Al igual que en esa ocasión, aquí el metadiscurso no se limita al guiño autorreferencial. Hay un interés genuino por los personajes, por sus inseguridades y por la manera en que el cine es también un refugio emocional. Doug y Ronald no solo quieren hacer una película: quieren probarse que aún importan, aunque sea para un grupo reducido de espectadores.
Ese componente es uno de los mayores aciertos de “Anaconda”. Entre bromas autorreflexivas y situaciones absurdas, emerge una ternura inesperada. La película entiende el cine como una fuerza aglutinante, un lenguaje común que mantiene unidas a personas que, de otro modo, ya se habrían perdido.
Cuando “Anaconda” se permite explorar esa idea, encuentra momentos genuinamente conmovedores que contrastan con su envoltorio de comedia desordenada.

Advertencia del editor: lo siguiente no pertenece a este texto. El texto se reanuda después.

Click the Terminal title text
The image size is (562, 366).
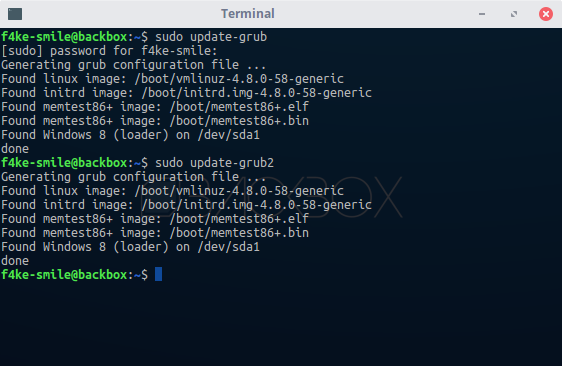click(x=248, y=14)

Pero, una vez que pasa la novedad, “Anaconda” se queda rápidamente sin nada nuevo que mostrar. En especial, porque la edición y el guion son incapaces de mezclar con cierta lógica la capacidad de hacer reír (y solo eso) con algo más profundo. Las escenas comienzan y terminan sin una progresión clara, como si alguien hubiera reorganizado el montaje sin un mapa previo. Resulta especialmente llamativo que la serpiente gigante, teórico eje del conflicto, apenas tenga peso narrativo durante buena parte del metraje.
Durante largos tramos, los personajes parecen olvidar que están siendo acechados por un depredador prehistórico y conversan de temas filosóficos, su vida y el fracaso, como si tuvieran todo el tiempo del mundo para desperdiciar. La selva deja de ser una amenaza y es una cápsula geográfica en la que, accidentalmente, los personajes se replantean su vida.
Esa indiferencia podría haber sido explotada como humor absurdo, pero la película opta por tratarla con una normalidad desconcertante. Cuando finalmente la amenaza llega, ya en el último tramo, la sensación es que se la incorporó por obligación.
Si “Anaconda” logra mantenerse a flote es gracias a su elenco. Jack Black sorprende al interpretar al personaje más sensato del grupo, mientras Paul Rudd se entrega al caos con una energía excéntrica que roza lo infantil. La inversión de roles funciona y aporta frescura a su dinámica.
En los márgenes, Gail (Thandiwe Newton) y Danny (Steve Zahn) aprovechan cada aparición para sumar humor, con Zahn destacando especialmente en los momentos más físicos.
Sin embargo, la verdadera revelación es Augusto (Selton Mello). Incluso rodeado de figuras cómicas consolidadas, Mello se roba la atención con una presencia magnética y un timing impecable. Sus escenas concentran algunos de los momentos más divertidos del filme, lo que hace aún más evidente su escasa participación. La película parece darse cuenta tarde de que tenía oro entre manos.
Pero a pesar de eso, la película no remonta. Y no lo hace porque el director parece perder el tino entre ser directamente burlón o utilizar la sátira para algo más denso.
“Anaconda” tenía todo para convertirse en un metaremake memorable: una idea ingeniosa, un reparto sólido y un núcleo emocional honesto. Sin embargo, su ritmo irregular, sus subtramas innecesarias y un monstruo poco convincente le impiden alcanzar ese estatus. Para una experiencia más directa, absurda y extrañamente efectiva, la vieja película del 97 sigue siendo la mejor opción. A veces, el chiste original funciona mejor sin explicaciones adicionales.